Last week, the director-general of Russia’s biggest truck manufacturer, Kamaz, said that the company plans to boost the export of its trucks to Vietnam as part of a broader move to expand its presence in other Southeast Asian markets.
KAMAZ Director General Sergey Kogogin told Russian state-owned TASS news agency that the firm plans to expand its presence in Vietnam, with a view that more Kamaz trucks could also be then supplied to neighboring ASEAN countries such as Laos and Cambodia.
Kogonin’s statement that KAMAZ intends to boost its Vietnamese presence is no surprise. KAMAZ has had a long relationship with Vietnam, with the first truck delivered to the country back in 1979. And Vietnam’s attractiveness as a country has only grown in recent years, with it becoming the top export market for KAMAZ last year, when the Vietnam and the Eurasian Economic Union (EAEU) inked a free trade pact. Kogonin said that in 2016, KAMAZ exported 1,855 trucks to Vietnam – which constituted a fifth of its overall exports – and that around 30 percent of that went to the Vietnamese military.
Kogonin’s emphasis to TASS that KAMAZ’S policy is “aimed at long-term presence [in] the Vietnamese market, seen as a strategic one in the Asia-Pacific” is also not entirely new. The economic difficulties in Russia and Central Asian markets mean that KAMAZ has had to look elsewhere to boost exports, and booming Asian markets like Vietnam and India have been a key part of this reorientation.
But it is still unclear how exactly KAMAZ would make greater inroads into Vietnam, and how successful it will be. Kogonin said KAMAZ was thinking about boosting production facilities that it had established in Vietnam to add to its capabilities, and that it was in the process of analyzing prospects before determining its further strategy with respect to Asian markets. In fact, though KAMAZ has had joint ventures in Vietnam in the past that had helped it boost vehicle sales, progress had been slow and some previous moves to expand this further had been met with frustration. Conditions in place in Vietnam as well as the presence of other competitors in certain parts of the market have proven challenging previously and are likely to remain so in the future as well, despite recent inroads.

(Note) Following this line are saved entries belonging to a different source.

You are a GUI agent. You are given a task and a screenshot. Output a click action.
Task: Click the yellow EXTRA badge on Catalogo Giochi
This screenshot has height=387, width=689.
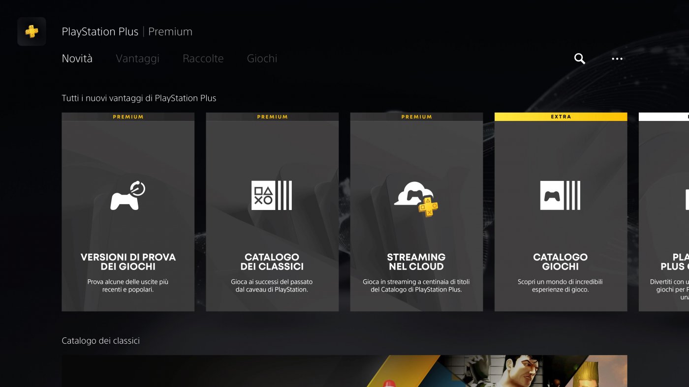coord(561,117)
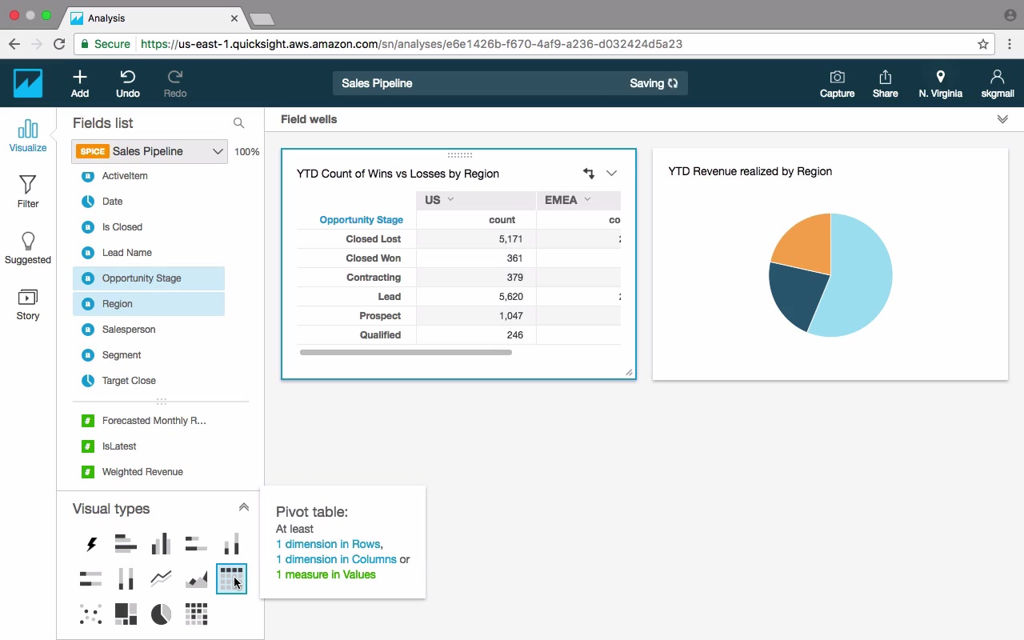Switch to the Story pane
Image resolution: width=1024 pixels, height=640 pixels.
coord(28,305)
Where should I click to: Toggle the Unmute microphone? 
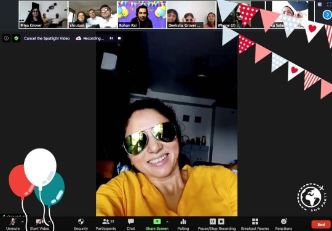pyautogui.click(x=13, y=222)

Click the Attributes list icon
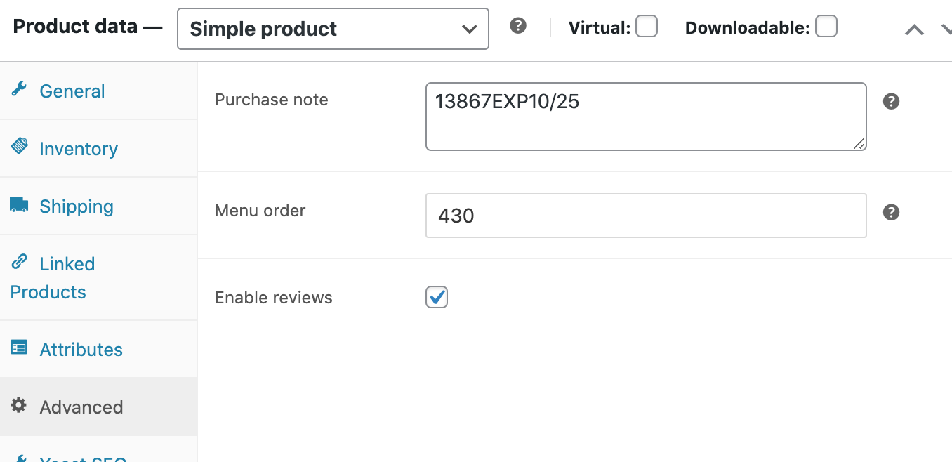tap(19, 348)
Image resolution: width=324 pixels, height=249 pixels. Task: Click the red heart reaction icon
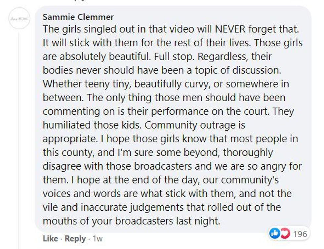[x=284, y=234]
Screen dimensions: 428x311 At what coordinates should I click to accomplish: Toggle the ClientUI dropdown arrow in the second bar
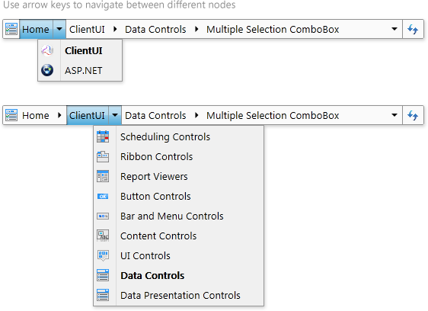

If KAMAZ does end up going forward with the plan, however, this could have effects not just on its prospects in other Southeast Asian markets, but for its role in Vietnam as well. For instance, some have speculated that improvements in its business model could increase the attractiveness of its products relative to other rival brands in Vietnam, including those from China that already face issues such as quality.